À trois jours du second tour des élections régionales, France Bleu et France 3 invitaient les trois têtes de liste en Auvergne-Rhône-Alpes pour un grand débat, ce jeudi 24 juin.

Les invités : 

  • Laurent Wauquiez, président LR sortant de la région, il a rassemblé 43,85 % des suffrages au premier tout
  • Fabienne Grebert, candidate EELV. Elle a rassemblé 14,47% au premier tour et a annoncé son union avec la liste des socialistes et leurs alliés, portée par Najat Vallaud-Belkacem (11,42%) et celle du PC et de LFI portée par Cécile Cukierman (5,56%) pour ce second tour. 
  • Andréa Kotarac, candidat du Rassemblement national, il a récolté 12,32% des suffrages au premier tour.

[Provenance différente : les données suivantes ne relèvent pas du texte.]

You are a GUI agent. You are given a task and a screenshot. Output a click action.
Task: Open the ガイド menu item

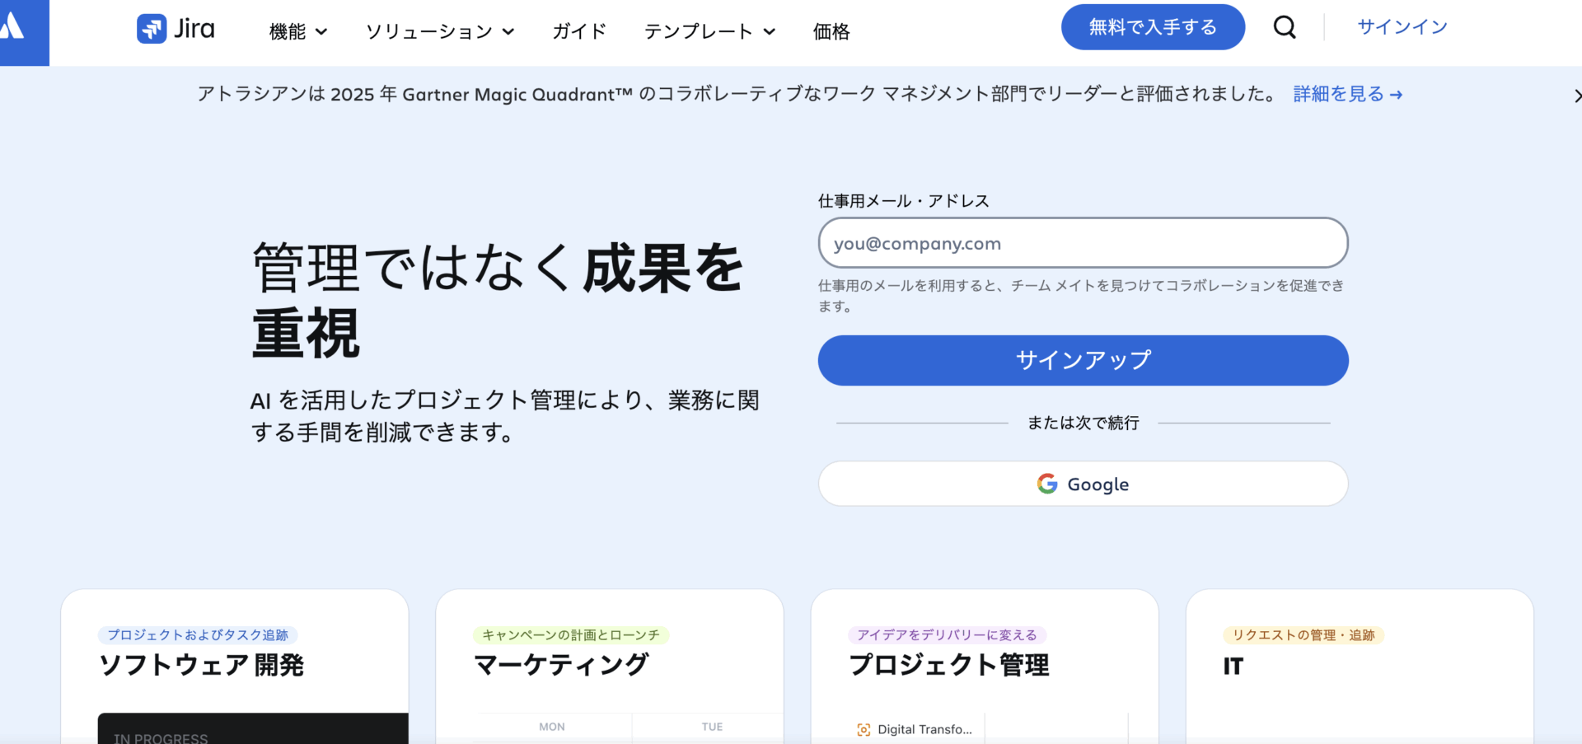[x=579, y=31]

Durant 52 minutes, Laurent Wauquiez, président sortant (LR), Fabienne Grébert (EELV) et Andrea Kotarac (RN) débattront en direct sur différentes thématiques, depuis le plateau de France 3 Alpes, à Grenoble. Ce grand débat de l'entre-deux tours sera animé par Pauline Alleau et Olivier Michel, avec la participation de Nicolas Crozel, journaliste à France Bleu Isère.

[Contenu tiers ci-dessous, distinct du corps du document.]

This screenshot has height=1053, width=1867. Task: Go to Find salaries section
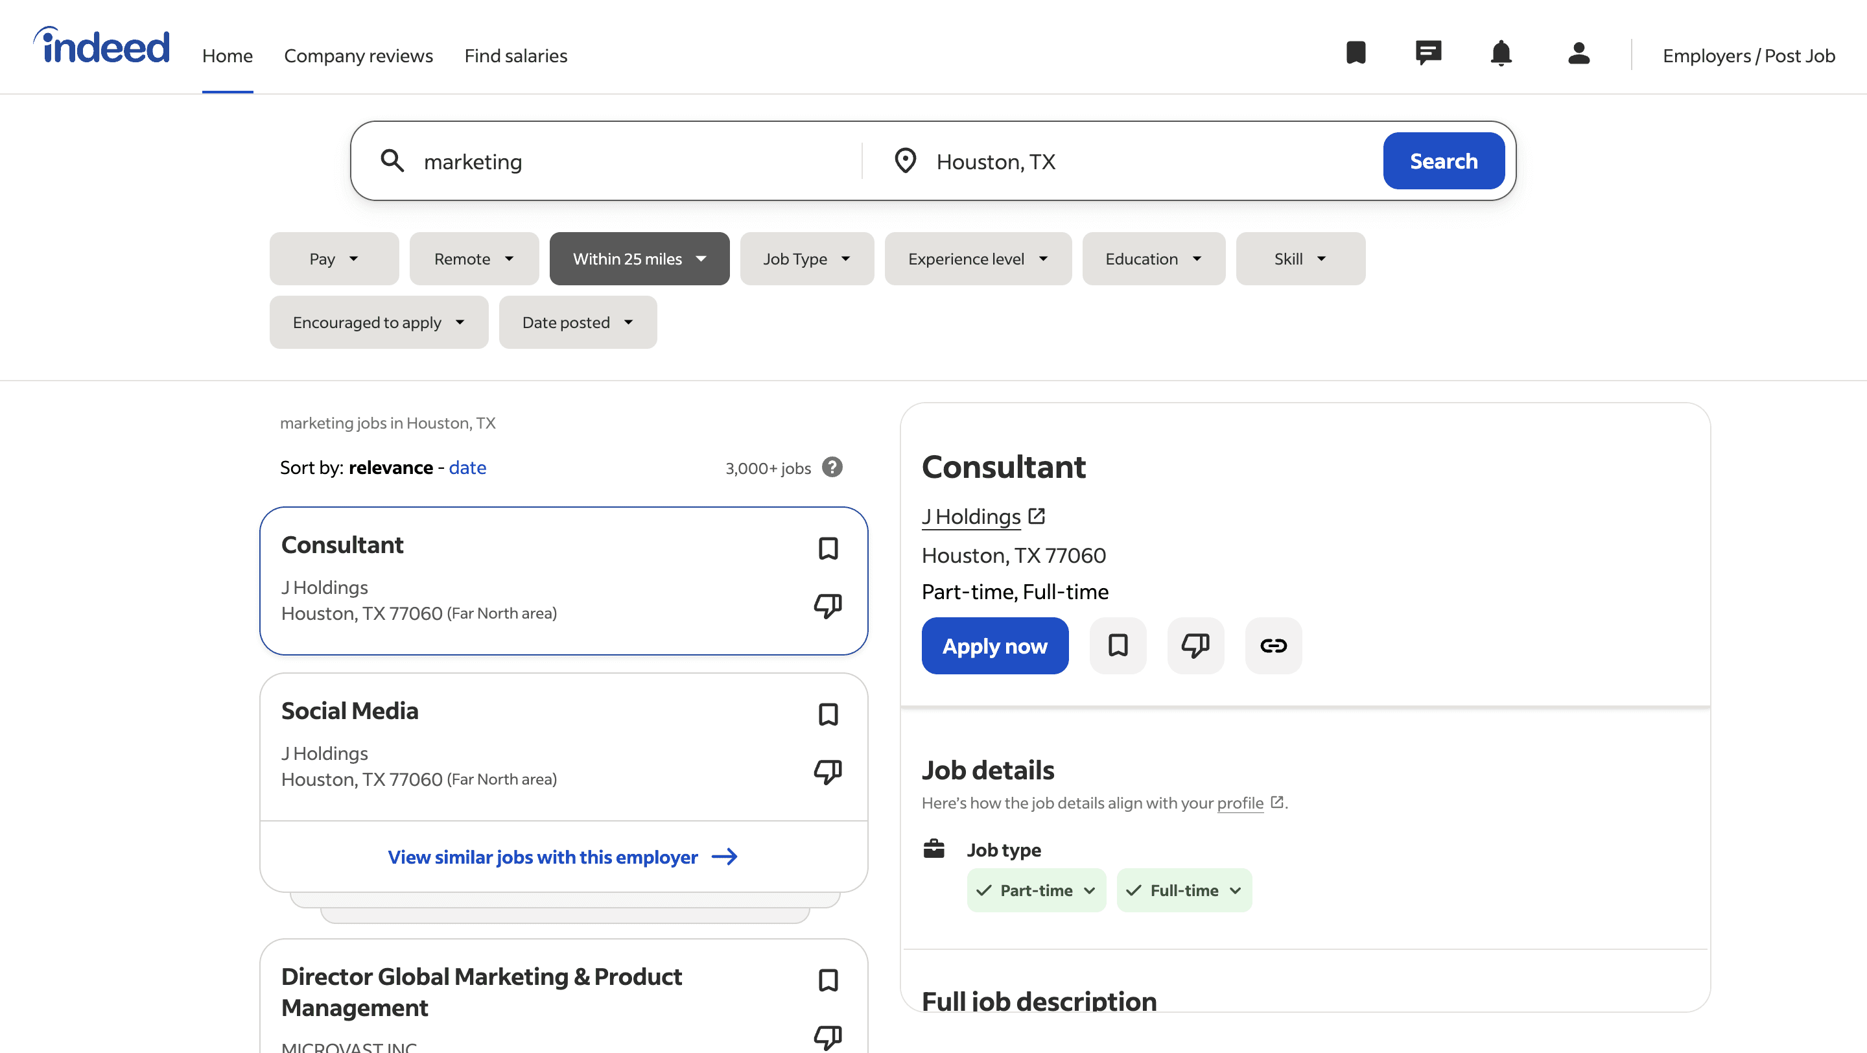click(x=515, y=55)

Les thèmes abordés lors du débat

  • Redonner envie aux jeunes d'aller voter

Fabienne Grébert : "La démocratie n'est pas un rendez vous. Une fois tous les six ans, plus rien ne se passe. C'est pour ça qu'en tant que présidente de région, je veux mettre en place une convention citoyenne. Un rendez vous permanent que je souhaite instaurer avec les habitants de cette région pour concevoir la région d'avenir, pour évaluer les politiques publiques ensemble et réajuster au fil de l'eau, en toute transparence, nos débats publics."

Laurent Wauquiez : "Il y a plein de choses à sur lesquelles on peut travailler pour améliorer et mieux sensibiliser, organiser des débats, mieux expliquer. Mais je considère quand même que cette idée que d'aller voter comme vous achetez un produit sur Amazon (ndlr : vote électronique), ce n'est pas ma conception de la démocratie."

Andréa Kotarac : "Les candidats, ou plutôt le parti qu'ils représentent, ont trahi le peuple français en 2005 lorsqu'ils sont allés voter non et que ces deux partis là ont fait passer le traité de Lisbonne. Ça a été le premier point de chute. Les habitants ne reçoivent pas les professions de foi, ne savent pas quand ont lieu les élections. Effectivement, ça crée l'abstention. J'en veux surtout d'abord et avant tout au gouvernement."

  • La sécurité

Fabienne Grébert : "Bien évidemment, la région peut faire sur la sécurité et en particulier vis à vis du dérèglement climatique. Nous avons eu hier (mercredi 23 juin 2021) un rapport alarmiste des experts scientifiques. La région n'a rien fait sur ce sujet. La région était totalement absente."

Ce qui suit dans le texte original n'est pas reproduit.